We noted this last week in a small report we made. Now Anthony Lin the Asia correspondent for Incisive Media has…
Written a detailed report on the new trend at Asia based law firms – it is well worth a read.
He introduces the article by saying….
Lockstep Gaining Favor in Asian Legal Practices
In U.S. legal circles, lockstep compensation usually is described as a relic of the profession’s bygone past. Though a handful of elite firms continue to embrace it, most others discarded lockstep and its seniority-based pay scale long ago in favor of performance-based compensation schemes for partners. Many large American law firms are now looking at abolishing lockstep for associates too.

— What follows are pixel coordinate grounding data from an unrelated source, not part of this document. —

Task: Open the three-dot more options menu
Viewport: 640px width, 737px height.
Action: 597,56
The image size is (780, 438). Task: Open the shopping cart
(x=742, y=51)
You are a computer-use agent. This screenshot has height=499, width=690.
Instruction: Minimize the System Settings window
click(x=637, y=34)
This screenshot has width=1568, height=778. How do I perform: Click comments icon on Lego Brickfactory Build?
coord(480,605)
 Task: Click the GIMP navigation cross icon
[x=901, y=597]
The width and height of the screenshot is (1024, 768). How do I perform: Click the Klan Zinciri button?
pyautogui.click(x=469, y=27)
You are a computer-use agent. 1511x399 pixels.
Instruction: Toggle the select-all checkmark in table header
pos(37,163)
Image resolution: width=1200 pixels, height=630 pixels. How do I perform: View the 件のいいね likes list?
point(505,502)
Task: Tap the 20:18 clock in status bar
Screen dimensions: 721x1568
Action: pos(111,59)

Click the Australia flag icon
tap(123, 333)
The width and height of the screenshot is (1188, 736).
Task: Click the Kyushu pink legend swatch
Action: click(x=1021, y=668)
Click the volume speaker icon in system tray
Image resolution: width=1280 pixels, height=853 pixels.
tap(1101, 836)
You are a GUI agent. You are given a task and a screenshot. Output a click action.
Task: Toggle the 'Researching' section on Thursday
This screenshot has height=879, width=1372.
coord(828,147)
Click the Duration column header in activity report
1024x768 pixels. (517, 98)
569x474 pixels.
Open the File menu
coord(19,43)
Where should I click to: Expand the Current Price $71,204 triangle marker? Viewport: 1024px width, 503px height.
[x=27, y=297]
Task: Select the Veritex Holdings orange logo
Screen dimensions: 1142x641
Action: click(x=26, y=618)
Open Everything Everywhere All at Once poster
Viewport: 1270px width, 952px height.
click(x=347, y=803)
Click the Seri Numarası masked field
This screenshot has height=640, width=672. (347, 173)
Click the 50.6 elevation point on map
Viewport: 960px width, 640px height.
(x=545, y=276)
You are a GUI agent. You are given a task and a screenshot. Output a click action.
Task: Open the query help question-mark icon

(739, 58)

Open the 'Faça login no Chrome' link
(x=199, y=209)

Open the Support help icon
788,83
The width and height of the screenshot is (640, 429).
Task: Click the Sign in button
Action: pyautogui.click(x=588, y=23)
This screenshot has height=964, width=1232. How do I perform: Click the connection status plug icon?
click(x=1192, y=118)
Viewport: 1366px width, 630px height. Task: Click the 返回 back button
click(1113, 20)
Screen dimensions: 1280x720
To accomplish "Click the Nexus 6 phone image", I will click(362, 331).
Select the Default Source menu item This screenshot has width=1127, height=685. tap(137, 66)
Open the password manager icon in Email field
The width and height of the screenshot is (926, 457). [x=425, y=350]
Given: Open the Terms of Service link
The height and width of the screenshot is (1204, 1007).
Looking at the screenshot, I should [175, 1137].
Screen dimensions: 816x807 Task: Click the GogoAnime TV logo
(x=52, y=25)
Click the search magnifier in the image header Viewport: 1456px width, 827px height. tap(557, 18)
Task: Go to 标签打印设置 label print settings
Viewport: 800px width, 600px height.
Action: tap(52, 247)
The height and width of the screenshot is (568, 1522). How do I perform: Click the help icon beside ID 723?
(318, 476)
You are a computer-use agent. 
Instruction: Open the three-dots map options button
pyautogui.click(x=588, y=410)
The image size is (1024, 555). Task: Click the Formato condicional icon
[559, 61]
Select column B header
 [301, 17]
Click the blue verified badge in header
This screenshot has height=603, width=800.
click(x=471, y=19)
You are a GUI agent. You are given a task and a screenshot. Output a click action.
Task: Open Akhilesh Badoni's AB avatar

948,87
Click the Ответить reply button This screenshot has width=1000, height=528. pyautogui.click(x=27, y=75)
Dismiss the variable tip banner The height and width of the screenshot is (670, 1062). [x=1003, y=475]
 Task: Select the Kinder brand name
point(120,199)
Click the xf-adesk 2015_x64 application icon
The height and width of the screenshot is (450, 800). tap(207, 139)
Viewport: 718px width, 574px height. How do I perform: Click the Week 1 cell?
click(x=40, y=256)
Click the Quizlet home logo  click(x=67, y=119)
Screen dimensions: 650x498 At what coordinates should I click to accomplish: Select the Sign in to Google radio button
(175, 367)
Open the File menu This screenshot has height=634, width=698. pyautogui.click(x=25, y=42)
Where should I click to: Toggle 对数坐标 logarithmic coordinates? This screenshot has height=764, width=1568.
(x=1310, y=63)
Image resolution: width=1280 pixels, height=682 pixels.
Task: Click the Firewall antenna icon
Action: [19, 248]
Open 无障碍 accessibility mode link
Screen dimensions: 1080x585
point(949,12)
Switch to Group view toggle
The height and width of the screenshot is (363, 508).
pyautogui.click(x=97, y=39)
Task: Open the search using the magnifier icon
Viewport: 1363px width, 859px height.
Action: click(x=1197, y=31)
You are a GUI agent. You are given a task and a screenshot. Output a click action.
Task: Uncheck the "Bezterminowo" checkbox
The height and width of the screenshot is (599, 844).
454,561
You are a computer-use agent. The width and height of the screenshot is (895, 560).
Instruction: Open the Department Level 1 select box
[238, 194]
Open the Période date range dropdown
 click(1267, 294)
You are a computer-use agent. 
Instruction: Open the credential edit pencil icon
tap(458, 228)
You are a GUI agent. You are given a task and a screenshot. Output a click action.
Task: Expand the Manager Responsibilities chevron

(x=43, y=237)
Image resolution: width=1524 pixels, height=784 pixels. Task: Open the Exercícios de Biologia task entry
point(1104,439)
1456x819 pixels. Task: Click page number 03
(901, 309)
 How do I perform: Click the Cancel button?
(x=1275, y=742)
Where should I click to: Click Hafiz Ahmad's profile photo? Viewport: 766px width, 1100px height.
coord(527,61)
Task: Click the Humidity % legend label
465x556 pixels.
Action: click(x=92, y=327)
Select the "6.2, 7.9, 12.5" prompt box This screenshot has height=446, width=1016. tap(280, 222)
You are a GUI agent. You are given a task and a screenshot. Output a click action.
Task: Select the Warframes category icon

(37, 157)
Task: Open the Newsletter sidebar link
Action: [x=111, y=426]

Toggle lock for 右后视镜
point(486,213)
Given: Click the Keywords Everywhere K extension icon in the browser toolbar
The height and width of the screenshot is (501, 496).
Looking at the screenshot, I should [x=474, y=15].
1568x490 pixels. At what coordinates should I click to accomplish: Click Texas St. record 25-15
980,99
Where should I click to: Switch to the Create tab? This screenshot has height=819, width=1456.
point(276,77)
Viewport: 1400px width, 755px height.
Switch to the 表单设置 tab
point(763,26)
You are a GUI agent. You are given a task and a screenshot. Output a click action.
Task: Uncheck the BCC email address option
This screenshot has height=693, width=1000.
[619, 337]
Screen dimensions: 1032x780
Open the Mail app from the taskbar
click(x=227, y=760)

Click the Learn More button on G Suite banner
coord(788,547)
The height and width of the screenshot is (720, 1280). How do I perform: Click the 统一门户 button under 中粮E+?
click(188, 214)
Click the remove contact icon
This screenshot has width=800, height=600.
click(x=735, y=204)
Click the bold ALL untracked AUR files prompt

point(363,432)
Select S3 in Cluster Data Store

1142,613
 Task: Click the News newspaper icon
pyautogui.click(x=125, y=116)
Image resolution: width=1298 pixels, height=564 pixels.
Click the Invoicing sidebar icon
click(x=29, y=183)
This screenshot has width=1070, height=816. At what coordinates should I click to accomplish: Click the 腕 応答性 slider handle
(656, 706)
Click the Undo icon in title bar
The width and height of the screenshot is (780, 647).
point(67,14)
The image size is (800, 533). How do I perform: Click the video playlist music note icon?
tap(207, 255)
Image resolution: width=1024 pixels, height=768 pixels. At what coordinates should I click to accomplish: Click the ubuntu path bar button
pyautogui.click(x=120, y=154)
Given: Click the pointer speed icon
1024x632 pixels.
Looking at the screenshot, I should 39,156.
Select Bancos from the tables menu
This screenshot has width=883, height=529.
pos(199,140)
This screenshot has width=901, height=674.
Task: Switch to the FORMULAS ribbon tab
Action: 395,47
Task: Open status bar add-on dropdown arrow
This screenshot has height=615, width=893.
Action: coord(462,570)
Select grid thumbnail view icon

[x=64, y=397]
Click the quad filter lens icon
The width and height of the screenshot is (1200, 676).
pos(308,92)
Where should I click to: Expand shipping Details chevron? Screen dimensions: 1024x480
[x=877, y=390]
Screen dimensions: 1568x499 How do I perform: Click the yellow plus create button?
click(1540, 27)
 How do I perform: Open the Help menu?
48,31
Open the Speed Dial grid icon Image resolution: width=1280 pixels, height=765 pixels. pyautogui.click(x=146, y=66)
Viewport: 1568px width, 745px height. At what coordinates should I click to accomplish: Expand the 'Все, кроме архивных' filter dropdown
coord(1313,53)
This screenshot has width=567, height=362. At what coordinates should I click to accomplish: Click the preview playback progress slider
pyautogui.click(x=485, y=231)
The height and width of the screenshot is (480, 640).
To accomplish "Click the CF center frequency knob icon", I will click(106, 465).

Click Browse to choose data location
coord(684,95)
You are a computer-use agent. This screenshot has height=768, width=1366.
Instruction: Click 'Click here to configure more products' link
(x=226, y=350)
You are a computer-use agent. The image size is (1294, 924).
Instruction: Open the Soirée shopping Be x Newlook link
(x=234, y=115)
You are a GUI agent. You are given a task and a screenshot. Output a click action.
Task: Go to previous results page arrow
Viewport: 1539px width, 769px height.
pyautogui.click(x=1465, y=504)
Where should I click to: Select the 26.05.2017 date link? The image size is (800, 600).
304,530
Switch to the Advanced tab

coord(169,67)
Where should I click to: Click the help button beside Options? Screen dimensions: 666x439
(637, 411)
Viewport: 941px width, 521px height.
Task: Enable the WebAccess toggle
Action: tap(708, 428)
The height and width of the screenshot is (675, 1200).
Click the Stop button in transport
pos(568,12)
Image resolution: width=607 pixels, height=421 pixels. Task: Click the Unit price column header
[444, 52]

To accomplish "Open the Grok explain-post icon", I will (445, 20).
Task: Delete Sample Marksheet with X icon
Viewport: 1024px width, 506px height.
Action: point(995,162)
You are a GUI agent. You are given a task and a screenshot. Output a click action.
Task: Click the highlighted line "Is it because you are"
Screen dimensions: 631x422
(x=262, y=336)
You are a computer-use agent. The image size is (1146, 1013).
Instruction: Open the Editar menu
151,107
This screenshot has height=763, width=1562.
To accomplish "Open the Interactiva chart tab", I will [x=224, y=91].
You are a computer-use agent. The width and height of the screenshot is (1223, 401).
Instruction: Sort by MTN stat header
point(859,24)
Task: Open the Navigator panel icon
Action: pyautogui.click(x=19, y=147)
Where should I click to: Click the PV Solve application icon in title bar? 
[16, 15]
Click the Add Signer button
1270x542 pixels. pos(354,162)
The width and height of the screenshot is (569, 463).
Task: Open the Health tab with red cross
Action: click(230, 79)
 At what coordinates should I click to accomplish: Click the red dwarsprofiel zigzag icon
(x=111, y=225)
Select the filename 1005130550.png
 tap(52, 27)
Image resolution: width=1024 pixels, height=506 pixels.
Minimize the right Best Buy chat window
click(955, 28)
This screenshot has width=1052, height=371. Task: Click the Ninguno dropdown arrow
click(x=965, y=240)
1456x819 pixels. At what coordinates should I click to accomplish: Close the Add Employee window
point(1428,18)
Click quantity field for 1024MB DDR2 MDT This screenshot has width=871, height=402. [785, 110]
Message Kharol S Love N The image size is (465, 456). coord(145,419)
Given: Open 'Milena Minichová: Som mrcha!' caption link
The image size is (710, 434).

But among emerging leaders of the legal profession in Asia, lockstep is getting a new lease on life.
Last fall, India’s top corporate law firm, Amarchand & Mangaldas & Suresh A. Shroff & Co., dropped its "eat-what-you-kill" performance-based pay scheme and adopted a pure lockstep for its equity partners. At the beginning of this year, leading Beijing corporate firm Haiwen & Partners likewise moved to lockstep for its 20 partners. Several other prominent Asian firms, including China’s King & Wood and Japan’s Nagashima Ohno & Tsunematsu, also have some form of lockstep.
It may seem counterintuitive that firms in some of the world’s fastest-growing legal markets would opt for one of the legal profession’s oldest, least progressive traditions. But those firms say their eyes are on the long haul.